Stored data:
== Segment start ==

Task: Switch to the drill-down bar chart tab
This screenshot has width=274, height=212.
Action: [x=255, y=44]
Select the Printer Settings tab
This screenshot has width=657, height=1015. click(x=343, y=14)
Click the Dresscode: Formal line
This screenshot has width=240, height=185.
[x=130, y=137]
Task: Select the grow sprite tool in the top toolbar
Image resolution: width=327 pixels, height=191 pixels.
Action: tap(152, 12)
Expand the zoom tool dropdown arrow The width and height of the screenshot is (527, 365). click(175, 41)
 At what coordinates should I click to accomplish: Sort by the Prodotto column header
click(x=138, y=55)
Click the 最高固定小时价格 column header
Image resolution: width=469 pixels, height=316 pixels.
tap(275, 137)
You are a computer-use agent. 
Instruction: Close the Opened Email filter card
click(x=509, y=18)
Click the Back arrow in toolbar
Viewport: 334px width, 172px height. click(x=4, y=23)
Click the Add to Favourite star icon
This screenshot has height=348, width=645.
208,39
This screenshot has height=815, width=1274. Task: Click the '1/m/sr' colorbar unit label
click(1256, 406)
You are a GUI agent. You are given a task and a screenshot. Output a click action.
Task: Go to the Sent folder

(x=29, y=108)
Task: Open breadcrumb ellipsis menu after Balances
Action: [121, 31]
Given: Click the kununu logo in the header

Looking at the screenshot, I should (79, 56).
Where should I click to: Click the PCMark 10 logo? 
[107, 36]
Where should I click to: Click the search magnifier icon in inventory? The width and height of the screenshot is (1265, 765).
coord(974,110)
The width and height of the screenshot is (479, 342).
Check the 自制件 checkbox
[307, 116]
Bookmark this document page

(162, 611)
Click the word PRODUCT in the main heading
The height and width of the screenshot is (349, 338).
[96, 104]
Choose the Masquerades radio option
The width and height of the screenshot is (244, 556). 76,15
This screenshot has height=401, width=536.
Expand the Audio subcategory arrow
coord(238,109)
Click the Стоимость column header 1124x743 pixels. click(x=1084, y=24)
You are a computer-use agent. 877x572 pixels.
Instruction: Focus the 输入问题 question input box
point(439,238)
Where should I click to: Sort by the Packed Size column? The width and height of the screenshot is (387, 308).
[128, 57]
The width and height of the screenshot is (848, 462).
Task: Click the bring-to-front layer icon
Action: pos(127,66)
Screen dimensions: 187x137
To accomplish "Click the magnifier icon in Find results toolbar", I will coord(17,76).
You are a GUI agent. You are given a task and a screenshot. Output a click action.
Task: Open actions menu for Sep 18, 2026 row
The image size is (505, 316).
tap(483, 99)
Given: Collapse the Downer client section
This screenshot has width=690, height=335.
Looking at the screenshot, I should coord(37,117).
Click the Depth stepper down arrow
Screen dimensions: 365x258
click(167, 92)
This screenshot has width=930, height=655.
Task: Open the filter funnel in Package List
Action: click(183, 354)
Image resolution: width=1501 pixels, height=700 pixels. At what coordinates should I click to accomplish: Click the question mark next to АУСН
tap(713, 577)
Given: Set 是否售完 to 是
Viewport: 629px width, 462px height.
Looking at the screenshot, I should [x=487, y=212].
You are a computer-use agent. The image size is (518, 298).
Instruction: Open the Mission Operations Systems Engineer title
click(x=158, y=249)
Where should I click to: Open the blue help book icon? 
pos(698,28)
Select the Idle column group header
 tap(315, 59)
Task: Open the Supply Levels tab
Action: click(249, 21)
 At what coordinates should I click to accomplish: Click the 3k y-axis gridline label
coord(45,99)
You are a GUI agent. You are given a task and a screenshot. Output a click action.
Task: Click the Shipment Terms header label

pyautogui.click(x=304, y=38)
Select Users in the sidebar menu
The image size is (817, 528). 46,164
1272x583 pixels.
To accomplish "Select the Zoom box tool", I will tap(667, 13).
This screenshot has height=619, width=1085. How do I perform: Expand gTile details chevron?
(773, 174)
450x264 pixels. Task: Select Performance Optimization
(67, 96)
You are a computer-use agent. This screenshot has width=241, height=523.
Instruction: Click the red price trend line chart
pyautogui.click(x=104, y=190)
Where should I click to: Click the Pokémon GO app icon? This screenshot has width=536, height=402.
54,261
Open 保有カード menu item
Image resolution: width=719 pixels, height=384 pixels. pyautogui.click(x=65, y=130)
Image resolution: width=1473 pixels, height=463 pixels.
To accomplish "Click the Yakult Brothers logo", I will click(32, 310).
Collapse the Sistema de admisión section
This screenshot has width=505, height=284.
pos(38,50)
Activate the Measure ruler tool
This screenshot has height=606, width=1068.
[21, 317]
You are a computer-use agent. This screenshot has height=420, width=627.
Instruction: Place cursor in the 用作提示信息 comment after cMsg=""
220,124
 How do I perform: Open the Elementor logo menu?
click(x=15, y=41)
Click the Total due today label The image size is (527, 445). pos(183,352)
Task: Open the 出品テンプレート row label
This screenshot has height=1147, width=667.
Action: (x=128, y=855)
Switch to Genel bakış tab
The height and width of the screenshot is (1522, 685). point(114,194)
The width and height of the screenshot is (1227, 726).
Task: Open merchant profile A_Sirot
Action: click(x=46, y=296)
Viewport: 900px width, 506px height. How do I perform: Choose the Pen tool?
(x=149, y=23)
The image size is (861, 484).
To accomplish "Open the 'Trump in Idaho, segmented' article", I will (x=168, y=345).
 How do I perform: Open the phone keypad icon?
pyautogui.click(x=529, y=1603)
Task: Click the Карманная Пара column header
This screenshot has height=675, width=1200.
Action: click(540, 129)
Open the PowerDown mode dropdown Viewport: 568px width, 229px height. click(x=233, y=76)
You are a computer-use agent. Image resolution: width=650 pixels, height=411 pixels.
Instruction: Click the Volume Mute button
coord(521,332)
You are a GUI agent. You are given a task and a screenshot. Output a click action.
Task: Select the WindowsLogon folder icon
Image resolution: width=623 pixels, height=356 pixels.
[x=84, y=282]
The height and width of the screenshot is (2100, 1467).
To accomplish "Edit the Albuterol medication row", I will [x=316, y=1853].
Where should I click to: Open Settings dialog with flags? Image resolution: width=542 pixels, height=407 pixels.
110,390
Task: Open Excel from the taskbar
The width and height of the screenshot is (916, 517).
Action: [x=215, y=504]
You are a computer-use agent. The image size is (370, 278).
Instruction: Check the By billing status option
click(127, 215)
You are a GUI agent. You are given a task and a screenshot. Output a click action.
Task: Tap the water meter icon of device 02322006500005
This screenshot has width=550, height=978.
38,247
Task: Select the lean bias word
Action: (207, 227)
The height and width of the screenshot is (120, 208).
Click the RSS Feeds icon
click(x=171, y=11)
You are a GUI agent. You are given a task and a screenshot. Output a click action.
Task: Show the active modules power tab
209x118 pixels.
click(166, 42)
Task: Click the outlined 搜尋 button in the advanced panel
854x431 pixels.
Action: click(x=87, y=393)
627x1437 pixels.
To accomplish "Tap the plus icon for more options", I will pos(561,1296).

== Segment end ==

## Activity
Please give the number of lines above in which the word "Collapse" appears, without any other text.

## Response box
2